Todo cambio de signo político, en cualquier ámbito gubernamental, está asociado con modificaciones. De hecho, hay quienes afirman que la actitud de los votantes en las urnas tiene que ver con ese deseo. Pero... ¿qué pasa en el ámbito del discurso?

No son pocas las consultas periodísticas donde queda en evidencia que echarle la culpa a la gestión anterior, que por supuesto constituye la oposición, es más fácil que "confesar" verdaderos motivos o atribuirse irregularidades. Así, frases como "en pocos meses no podemos hacer lo que no se hizo en cuatro años" o "este es un problema que nos dejaron los funcionarios anteriores" son argumentaciones muy escuchadas.

Abrir un debate sobre lo que se hizo bien o mal o sobre quién o quiénes tienen la culpa de los problemas que padece la ciudad o la provincia no es el propósito de estas líneas.
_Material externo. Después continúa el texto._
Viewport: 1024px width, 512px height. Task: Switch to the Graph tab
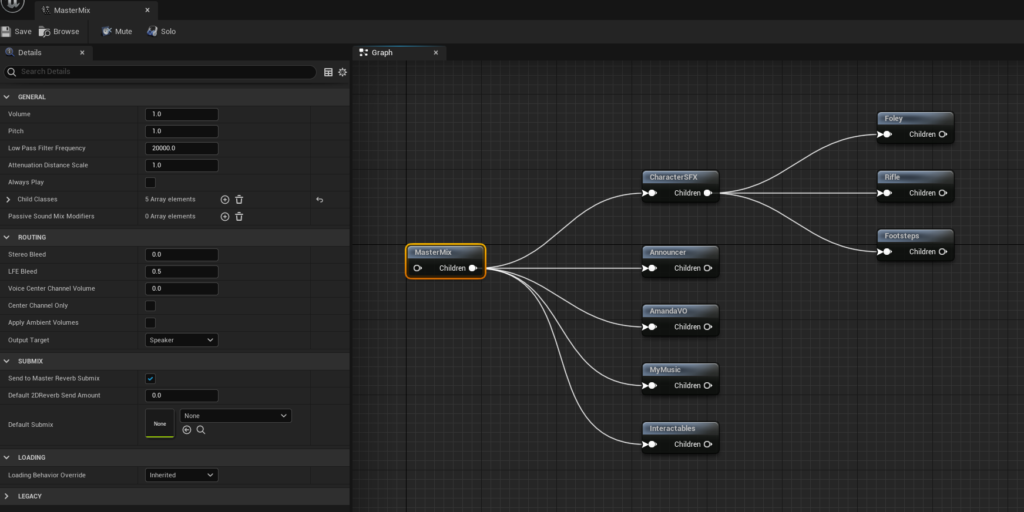(x=382, y=52)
Tampoco dar indicios, por supuesto desde la óptica del emisor, cuál partido es el que tiene mayor o menor capacidad de gestión.
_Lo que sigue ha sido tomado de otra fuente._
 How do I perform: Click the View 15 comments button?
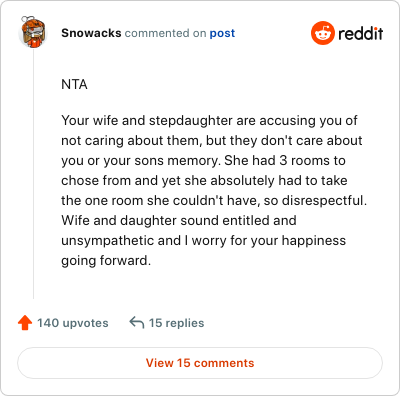(x=200, y=363)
La palabra gobernar es definida por la Real Academia Española como "mandar con autoridad". Y sinónimos de ella son "conducir, dirigir, guiar, mandar y regir". Reflexionar sobre estos conceptos es donde radica la intención de este texto. Es que a seis meses de que asumieron las nuevas autoridades no se puede escuchar, a manera de justificación, que la culpa de todo lo que nos pasa es de los funcionarios anteriores. Con esto no se quiere decir que no haya críticas, al contrario. Pero éstas deben ser constructivas, y no destructivas como se suelen escuchar en las ruedas de prensa, para que no se cometan los mismos errores.

En definitiva, quien asume el compromiso de gobernar, desde el mínimo cargo hasta el máximo, debe hacerlo convencido de que cumplirá con las responsabilidades asumidas cuando fue elegido por la mayoría de los votantes. Pero en ese camino, donde deberá tomar decisiones y criticar constructivamente si es necesario a quienes lo antecedieron, no es bueno echar culpas. ¿Por qué? Porque se corre el peligro de caer en un ida y vuelta de respuestas que no conducen a ninguna solución y seguramente al cabo de cuatro años los votantes volverán a elegir, con razón, por el cambio.